Consider a one-period binomial lattice for a stock with a constant risk-free rate.
Determine the initial cost of a portfolio that perfectly hedges a contingent claim with payoff xu in the upstate and xd in the downstate (you can do this so long as the up and down price are different in your lattice).
Assuming there exists no portfolio that yields a profit without downside risk (assume no arbitrage) and that your economy is frictionless and competitive, show that any other price for the contingent claim, other than the initial cost of the replicating portfolio you found, would lead to the existence of a portfolio that yields a profit without downside risk. Pause and reflect on the fact that you have determined the price of any contingent claim without any mention of probability. However, don't forget what you assumed! What did you actually need to do what you just did?

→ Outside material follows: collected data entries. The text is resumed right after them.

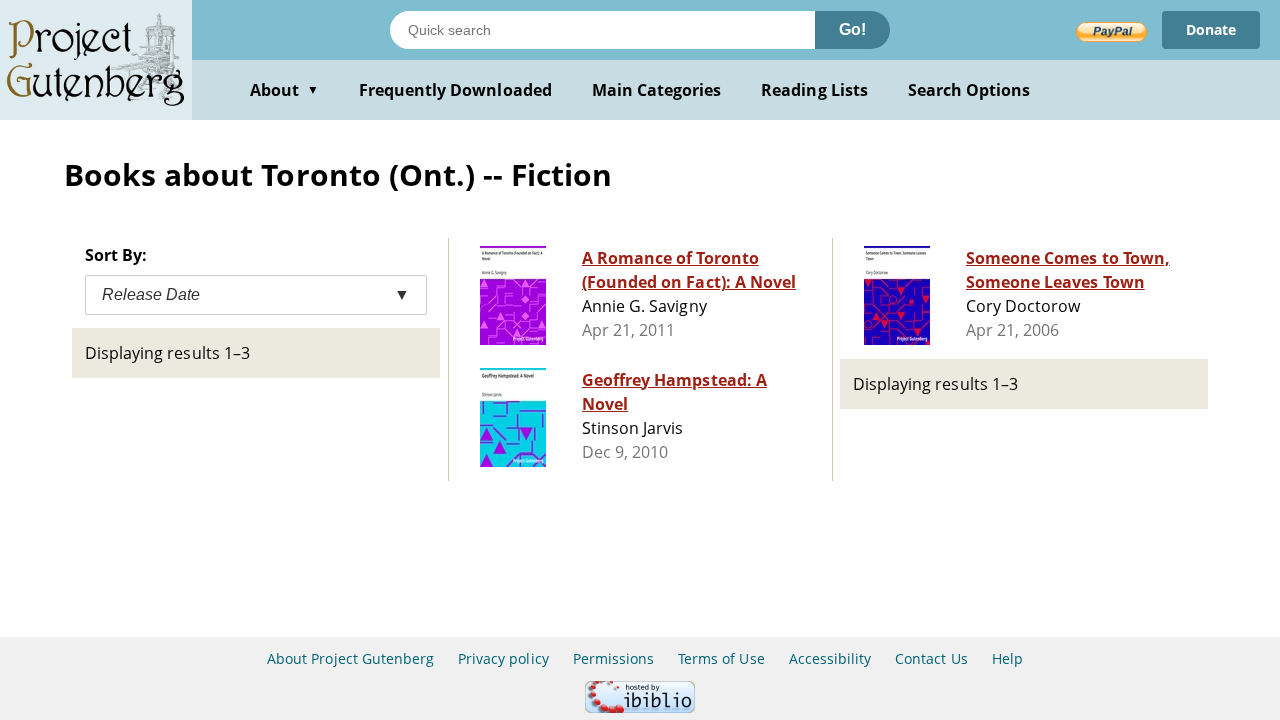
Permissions (613, 658)
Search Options (969, 90)
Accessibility (830, 658)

Now that you know that the price of the initial portfolio is the "arbitrage free" price of the contingent claim, find the number q such that you can express that price of the contingent claim as the !discounted payoff! in the up state times a number q plus the discounted payoff in the downstate times the number 1-q. Solve for the number q. Interpret the number q as a probability and compute the expected value of the discounted stock with this probability. This should be the same as the initial price of the stock. Pause and reflect on the fact that you have determined the unique number q between 0 and 1 such that the expected value (using q) of the discounted stock is the initial price and that you can compute the price of any contingent claim by computing its expected (using q) discounted payoff.

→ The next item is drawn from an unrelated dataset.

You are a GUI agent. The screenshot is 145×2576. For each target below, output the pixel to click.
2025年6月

It is clear from what you have just done that if you chose any other number p between 0 and 1 other than the q and computed the expected (using p) discount payoff, then you would not recover the arbitrage free price (remember you have shown that any other price than the one you found leads to an arbitrage portfolio). This means that if you had a real world probability p for your initial lattice, it is not the correct probability to use to when computing the price.